#### Supplied records

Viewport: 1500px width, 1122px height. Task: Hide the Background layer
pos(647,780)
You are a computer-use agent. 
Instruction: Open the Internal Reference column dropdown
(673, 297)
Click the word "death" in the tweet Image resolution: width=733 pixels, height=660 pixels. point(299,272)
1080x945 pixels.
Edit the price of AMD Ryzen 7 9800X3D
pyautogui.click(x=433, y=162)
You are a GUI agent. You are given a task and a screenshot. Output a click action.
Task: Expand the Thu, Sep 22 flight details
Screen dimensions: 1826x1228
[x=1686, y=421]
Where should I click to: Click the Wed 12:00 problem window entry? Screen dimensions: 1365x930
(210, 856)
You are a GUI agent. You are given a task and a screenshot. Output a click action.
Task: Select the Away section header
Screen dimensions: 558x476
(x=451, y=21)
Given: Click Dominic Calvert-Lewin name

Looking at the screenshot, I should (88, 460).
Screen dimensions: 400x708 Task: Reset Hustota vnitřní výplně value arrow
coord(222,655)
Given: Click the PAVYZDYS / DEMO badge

########

Problem statement: Nothing but the lines from the one holding "Screen dimensions: 400x708" to the end of the entries should be output, each exactly as it appears.

Task solution:
Screen dimensions: 400x708 Task: Reset Hustota vnitřní výplně value arrow
coord(222,655)
Given: Click the PAVYZDYS / DEMO badge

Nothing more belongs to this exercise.